Entries drawn from a collection
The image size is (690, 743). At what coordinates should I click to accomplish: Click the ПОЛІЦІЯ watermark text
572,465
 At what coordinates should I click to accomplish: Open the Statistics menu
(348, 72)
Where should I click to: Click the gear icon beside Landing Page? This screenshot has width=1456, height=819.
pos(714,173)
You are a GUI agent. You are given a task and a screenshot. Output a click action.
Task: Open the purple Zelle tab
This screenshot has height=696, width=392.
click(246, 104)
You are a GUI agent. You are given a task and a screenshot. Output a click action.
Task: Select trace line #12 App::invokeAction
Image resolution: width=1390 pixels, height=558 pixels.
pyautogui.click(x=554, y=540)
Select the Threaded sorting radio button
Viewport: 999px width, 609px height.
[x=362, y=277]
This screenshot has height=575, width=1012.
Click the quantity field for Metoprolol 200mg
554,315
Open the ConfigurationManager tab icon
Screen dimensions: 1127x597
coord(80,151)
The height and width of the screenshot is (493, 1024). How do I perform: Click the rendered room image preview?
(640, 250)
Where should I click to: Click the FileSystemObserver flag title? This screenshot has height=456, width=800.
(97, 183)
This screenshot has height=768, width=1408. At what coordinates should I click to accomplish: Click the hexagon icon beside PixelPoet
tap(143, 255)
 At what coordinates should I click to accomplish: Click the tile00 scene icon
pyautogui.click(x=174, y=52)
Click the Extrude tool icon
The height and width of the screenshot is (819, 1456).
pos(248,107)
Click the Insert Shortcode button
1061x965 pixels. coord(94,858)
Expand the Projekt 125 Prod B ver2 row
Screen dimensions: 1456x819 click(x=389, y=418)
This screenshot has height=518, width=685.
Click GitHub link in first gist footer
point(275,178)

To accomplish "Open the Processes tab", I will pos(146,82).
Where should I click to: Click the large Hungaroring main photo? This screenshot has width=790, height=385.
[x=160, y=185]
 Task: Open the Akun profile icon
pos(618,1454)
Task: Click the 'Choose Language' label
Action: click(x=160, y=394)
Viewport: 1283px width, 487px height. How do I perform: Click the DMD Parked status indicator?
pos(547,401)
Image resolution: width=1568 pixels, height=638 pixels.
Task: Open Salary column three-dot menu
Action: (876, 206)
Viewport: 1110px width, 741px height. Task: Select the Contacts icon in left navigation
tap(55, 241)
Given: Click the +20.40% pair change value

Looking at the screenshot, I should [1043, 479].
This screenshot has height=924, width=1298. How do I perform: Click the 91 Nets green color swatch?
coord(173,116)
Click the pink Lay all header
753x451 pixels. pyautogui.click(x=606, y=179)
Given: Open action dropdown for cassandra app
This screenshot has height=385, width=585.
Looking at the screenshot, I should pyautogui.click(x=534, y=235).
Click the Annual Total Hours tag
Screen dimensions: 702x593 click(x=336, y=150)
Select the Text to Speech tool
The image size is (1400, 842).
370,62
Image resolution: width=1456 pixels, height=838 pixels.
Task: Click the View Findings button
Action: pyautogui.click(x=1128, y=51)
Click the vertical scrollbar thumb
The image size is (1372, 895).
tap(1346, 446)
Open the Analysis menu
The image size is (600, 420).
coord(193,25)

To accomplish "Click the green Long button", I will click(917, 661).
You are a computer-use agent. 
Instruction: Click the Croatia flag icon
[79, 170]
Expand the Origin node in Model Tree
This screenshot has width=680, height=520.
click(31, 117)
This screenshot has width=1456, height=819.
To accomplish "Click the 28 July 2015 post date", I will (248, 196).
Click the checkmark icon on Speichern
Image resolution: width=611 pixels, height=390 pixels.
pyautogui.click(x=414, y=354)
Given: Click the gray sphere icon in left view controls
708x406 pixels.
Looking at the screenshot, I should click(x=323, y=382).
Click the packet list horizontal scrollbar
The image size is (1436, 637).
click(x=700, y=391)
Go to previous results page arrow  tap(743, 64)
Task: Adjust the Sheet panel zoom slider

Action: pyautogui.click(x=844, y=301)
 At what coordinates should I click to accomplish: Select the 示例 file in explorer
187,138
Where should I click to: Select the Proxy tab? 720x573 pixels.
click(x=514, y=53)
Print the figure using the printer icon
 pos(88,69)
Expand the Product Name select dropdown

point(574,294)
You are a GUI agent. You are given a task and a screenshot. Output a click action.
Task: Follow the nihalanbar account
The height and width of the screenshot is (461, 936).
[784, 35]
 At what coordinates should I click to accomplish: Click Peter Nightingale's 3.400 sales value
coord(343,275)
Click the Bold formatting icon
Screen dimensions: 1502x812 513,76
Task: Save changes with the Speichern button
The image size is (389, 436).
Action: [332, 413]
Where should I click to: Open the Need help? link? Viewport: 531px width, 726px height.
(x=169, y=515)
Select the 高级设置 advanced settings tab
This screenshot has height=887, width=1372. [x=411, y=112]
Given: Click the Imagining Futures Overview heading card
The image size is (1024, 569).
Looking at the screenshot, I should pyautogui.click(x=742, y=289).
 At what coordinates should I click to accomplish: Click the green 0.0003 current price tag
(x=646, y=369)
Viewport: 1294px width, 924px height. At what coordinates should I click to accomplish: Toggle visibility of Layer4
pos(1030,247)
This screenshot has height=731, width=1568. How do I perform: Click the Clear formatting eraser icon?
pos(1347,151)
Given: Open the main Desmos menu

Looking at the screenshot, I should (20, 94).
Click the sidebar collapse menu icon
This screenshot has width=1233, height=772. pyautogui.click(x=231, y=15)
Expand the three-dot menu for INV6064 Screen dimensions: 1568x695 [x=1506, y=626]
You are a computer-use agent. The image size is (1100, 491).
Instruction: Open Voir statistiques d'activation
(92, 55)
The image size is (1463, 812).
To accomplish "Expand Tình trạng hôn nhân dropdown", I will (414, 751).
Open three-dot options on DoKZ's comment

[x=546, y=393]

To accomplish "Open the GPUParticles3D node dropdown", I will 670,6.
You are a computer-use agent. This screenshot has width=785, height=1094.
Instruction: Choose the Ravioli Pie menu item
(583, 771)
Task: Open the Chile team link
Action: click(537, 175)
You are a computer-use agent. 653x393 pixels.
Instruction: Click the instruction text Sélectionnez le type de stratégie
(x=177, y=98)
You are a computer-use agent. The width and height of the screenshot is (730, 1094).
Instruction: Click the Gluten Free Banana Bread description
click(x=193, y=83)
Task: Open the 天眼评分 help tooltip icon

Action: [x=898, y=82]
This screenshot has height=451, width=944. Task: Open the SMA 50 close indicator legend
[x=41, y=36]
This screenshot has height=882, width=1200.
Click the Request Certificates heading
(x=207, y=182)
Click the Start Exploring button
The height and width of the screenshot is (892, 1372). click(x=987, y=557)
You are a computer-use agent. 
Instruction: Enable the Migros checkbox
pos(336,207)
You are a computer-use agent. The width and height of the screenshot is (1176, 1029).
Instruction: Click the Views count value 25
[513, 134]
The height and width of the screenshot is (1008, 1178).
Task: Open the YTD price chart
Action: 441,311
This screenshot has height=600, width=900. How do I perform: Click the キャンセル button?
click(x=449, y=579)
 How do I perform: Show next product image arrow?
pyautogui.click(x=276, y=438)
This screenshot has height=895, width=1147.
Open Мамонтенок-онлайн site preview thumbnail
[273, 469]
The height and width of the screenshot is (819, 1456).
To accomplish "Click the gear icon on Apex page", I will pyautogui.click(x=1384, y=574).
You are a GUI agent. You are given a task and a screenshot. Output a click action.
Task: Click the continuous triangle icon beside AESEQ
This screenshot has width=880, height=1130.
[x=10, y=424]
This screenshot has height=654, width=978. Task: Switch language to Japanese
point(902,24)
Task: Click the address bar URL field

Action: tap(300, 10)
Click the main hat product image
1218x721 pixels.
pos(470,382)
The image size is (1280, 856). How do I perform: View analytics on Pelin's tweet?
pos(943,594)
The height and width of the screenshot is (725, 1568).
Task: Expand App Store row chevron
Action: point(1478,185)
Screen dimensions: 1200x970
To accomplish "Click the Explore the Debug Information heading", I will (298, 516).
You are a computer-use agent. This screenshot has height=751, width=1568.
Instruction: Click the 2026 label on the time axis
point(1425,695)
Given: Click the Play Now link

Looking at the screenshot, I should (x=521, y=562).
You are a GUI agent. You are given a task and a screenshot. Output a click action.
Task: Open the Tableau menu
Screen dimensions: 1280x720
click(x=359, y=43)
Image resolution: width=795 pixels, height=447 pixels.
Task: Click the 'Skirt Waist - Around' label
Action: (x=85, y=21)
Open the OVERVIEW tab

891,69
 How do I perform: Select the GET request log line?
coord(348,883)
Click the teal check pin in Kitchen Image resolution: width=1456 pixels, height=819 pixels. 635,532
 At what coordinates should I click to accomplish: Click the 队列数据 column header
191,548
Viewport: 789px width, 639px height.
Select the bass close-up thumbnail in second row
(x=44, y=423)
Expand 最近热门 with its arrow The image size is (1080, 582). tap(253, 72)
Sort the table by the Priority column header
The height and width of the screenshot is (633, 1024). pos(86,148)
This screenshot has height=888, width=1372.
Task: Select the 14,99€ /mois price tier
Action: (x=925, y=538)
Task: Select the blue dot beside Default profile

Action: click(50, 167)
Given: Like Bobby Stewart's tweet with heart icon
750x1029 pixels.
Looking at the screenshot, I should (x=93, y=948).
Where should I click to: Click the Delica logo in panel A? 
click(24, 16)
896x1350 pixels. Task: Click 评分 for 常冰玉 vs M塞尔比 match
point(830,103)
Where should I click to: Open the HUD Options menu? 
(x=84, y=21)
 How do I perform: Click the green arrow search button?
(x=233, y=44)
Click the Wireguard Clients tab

--- Instructions to follow ---
Can you format the lines of the listing above, from the line with "Where should I click to: Click the Delica" up to and including the line with "(x=233, y=44)", as a JSON list of strings with one string per line and blank lines left out?

--- Output for this task ---
[
  "Where should I click to: Click the Delica logo in panel A? ",
  "click(24, 16)",
  "896x1350 pixels. Task: Click 评分 for 常冰玉 vs M塞尔比 match",
  "point(830,103)",
  "Where should I click to: Open the HUD Options menu? ",
  "(x=84, y=21)",
  " How do I perform: Click the green arrow search button?",
  "(x=233, y=44)"
]